Acto seguido, habría que animarse a realizar las transformaciones estructurales que nos limitan desde largo plazo para que el oxígeno de la restructuración perdure. En este tiempo difícil, por cierto, nunca hubo un caos de deuda, nunca hubo un 2001. Wall Street lo sabe perfectamente bien por lo que su postura frente a una reestructuración será muy firme a la hora de aceptar quitas. Eso sí, también Wall Street deberá entender que tirar de la piola hasta el extremo tiene límites. La quita en la negociación de la deuda será relevante e irreversible. Si se ponen irracionalmente extremos, arriesgan un 2001 en donde perdemos todos y no cobra nadie.
Por lo tanto, en esta trama de estrategias en donde ningún jugador quiere de antemano mostrar todas sus cartas, el evento “Provincia de Buenos Aires” dejó dos enseñanzas contundentes: 1) Argentina parecería entender correctamente que el default es el escenario más costoso posible pero tiene límites a su capacidad de pago pleno, 2) los tenedores extranjeros conocen que nuestra situación macroeconómica lejos está de ser caótica mostrando una resiliencia a la aceptación de quitas y además que el tiempo nos juega en contra: hay dólares hasta mayo. En esta última dimensión, la Argentina no dispone de todos los dólares necesarios para hacer frente a sus compromisos de bonos en moneda local y extranjera pero llegado el caso y ante una coyuntura que puede tornarse extrema podría marcar diferencias relevantes en el tratamiento de bonos legislación local versus legislación internacional. Ojalá no haga falta, ojalá la reestructuración se cierre rápido y ojalá las dos partes, gobierno y Wall Street, entiendan que tirar demasiado de ambos extremos perjudica a todos.
ADRs argentinos versus bonos. Ante la decisión de Buenos Aires, los bonos Globales (sujetos a legislación New York) han recuperado valores similares a los observados al cierre del año pasado donde Argentina, tanto en acciones como en bonos, tuvo un cierre de mes muy positivo. Sin embargo, se nota una marcada diferencia entre la performance de los ADRs argentinos y los bonos globales desde inicios de año. Mientras los bonos están coqueteando otra vez con los máximos alcanzados al cierre del 2019, las acciones vienen mucho más rezagadas. Si bien, leer el cortísimo plazo es imposible, se me ocurre articular la siguiente explicación: el mercado observa a la Argentina como un país que entiende que para no colapsar deberá comprometer una parte sustancial de recursos en hacer frente a los pagos de su deuda externa y mientras el proceso de transición hacia un equilibrio más holgado dure, las chances de Argentina para rebotar fuerte en materia de economía real son limitadas, de ahí quizá, la divergencia entre bonos y acciones. El mercado entiende que evitar el default y lograr por lo tanto una reestructuración razonable es condición necesaria pero no suficiente para crecer.

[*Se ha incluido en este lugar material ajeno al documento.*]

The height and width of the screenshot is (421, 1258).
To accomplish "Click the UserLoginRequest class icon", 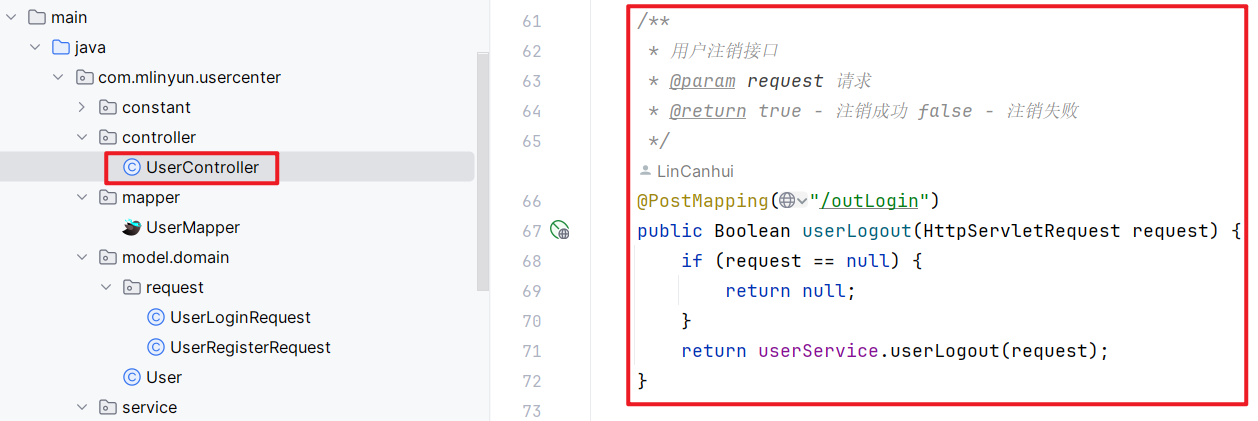I will click(x=155, y=317).
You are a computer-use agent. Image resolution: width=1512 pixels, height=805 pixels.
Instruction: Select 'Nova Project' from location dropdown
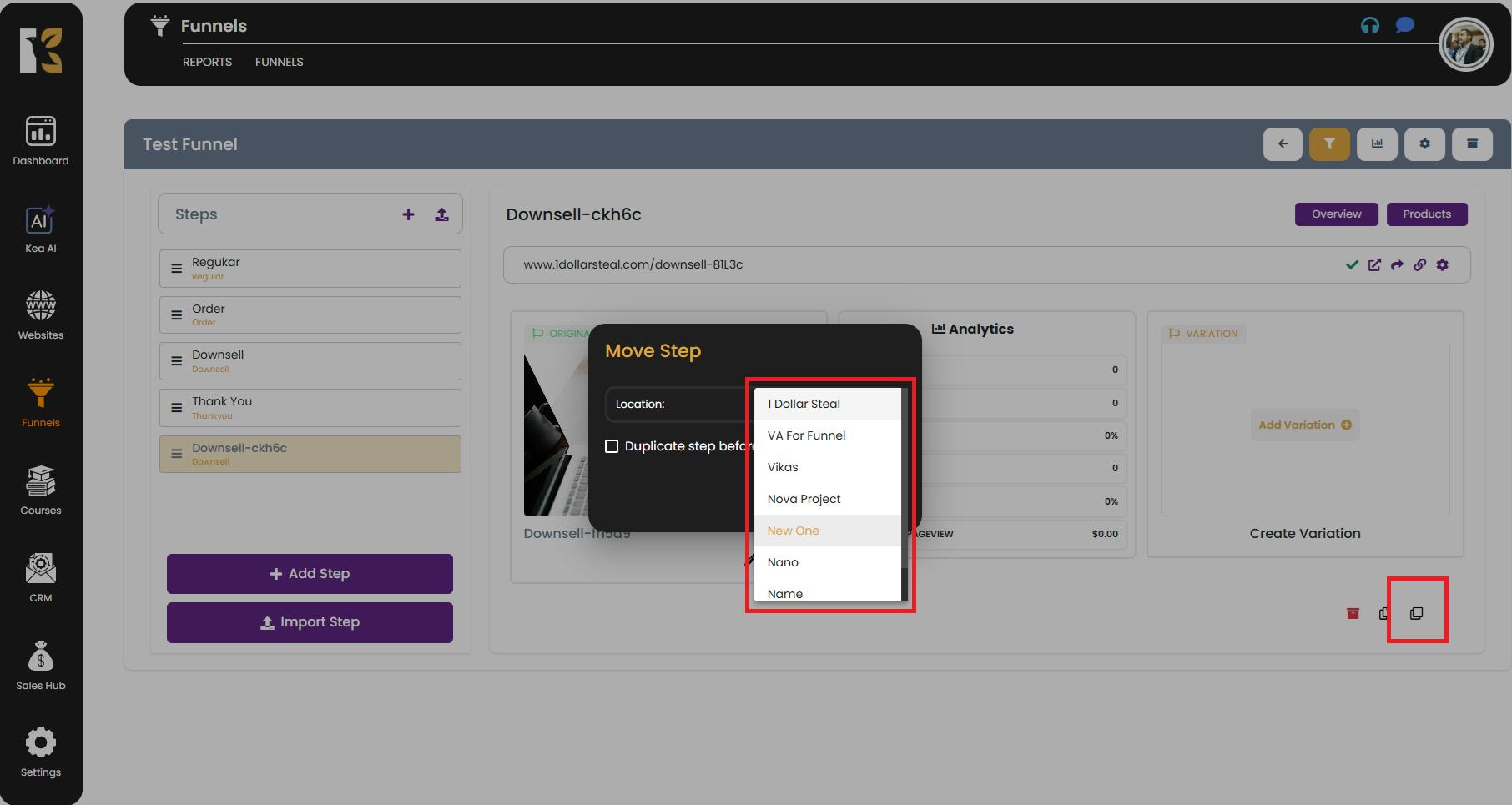point(804,499)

De esta forma, quizá debamos imaginar a la dinámica de la economía argentina en dos etapas. Los próximos cuatro años que nos esperan serán de mantener un estricto orden fiscal que permita hacer sostenible el nuevo perfil de deuda que se consiga con la restructuración. A partir de ese punto y con un poco de suerte, podríamos comenzar a recuperarnos en materia de economía real con una larga lista de transformaciones estructurales a realizar.